Other things equal, markets with a large number of competitors suggest barriers to entry are limited, and therefore such markets could plausibly be expected to be competitive, other things equal. Therefore, to economists concentration metrics incorporating both variability/relative inequality and absolute population size considerations are preferable, for if one believes that economic performance outcomes depend not only on relative sizes but also on the absolute number of competitors in a market, then one prefers a concentration measure that incorporates both features.

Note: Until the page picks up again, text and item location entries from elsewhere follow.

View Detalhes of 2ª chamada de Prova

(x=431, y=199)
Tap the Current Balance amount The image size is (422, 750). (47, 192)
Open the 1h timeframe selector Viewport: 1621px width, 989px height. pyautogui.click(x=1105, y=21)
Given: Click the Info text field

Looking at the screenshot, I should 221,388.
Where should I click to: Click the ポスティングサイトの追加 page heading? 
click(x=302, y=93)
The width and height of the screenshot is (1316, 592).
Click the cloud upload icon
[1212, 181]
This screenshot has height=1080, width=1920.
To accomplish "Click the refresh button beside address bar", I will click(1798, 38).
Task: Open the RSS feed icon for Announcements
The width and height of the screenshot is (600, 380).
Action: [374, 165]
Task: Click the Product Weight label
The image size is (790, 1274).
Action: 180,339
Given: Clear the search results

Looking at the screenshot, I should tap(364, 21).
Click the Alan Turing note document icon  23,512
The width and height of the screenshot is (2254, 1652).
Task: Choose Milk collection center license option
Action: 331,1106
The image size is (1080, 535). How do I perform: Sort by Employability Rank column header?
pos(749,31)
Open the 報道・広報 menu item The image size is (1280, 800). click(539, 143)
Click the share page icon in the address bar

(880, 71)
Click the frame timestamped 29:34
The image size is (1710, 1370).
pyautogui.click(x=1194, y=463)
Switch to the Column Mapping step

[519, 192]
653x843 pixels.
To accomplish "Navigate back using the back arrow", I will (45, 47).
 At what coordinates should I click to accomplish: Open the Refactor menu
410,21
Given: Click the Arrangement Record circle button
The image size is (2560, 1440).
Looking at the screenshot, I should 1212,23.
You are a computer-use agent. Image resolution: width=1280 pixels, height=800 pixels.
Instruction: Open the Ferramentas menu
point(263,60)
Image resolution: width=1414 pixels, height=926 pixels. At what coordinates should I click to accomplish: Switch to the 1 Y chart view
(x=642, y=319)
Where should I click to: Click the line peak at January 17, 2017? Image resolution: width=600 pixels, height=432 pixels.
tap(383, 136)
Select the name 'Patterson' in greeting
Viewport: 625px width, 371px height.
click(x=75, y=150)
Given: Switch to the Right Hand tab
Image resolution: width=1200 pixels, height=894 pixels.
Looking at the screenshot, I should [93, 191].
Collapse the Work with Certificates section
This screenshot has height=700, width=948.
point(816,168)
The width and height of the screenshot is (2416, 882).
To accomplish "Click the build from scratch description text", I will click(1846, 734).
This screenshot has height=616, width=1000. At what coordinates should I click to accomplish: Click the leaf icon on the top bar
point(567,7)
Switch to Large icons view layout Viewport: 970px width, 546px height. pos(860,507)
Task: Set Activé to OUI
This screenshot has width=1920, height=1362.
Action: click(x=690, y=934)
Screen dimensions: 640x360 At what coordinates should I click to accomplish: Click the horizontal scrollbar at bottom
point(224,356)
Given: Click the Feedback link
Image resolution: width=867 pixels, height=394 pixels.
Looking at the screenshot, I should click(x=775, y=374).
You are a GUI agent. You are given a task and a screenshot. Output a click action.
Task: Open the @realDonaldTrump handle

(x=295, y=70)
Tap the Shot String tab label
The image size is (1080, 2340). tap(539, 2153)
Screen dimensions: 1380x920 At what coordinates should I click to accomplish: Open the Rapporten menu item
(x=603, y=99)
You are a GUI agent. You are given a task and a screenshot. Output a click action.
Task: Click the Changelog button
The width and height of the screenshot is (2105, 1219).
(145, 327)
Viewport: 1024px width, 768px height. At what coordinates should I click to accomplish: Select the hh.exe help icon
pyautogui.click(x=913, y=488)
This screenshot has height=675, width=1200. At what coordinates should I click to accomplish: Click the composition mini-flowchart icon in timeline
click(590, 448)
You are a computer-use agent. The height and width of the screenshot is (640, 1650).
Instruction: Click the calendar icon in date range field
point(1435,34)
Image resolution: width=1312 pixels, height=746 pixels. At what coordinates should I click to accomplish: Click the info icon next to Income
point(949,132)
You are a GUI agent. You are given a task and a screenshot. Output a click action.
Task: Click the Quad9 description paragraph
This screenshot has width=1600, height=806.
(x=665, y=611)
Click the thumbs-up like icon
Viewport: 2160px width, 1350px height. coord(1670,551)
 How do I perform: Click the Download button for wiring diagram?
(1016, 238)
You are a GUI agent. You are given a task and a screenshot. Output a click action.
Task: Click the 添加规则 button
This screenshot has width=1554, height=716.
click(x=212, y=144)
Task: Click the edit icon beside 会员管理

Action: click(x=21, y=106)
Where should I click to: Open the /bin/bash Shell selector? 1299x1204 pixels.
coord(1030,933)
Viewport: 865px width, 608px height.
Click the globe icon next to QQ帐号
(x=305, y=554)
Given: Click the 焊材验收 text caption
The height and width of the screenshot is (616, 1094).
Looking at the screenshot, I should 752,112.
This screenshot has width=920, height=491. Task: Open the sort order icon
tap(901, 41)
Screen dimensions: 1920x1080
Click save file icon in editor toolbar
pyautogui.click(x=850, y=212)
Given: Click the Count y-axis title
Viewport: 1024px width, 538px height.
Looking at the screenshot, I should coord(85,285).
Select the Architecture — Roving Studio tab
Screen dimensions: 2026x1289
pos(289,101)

The existing economic literature comparing the various concentration metrics on a priori statistical and axiomatic criteria appears to view the HHI and the closely related Rosenbluth/Hall‐Tideman (RHT) metrics most favorably. Choice between these two measures on a priori grounds is indeterminate, since the choice involves selection of weights and is therefore similar to choice among alternative index number formula in economic index number theory.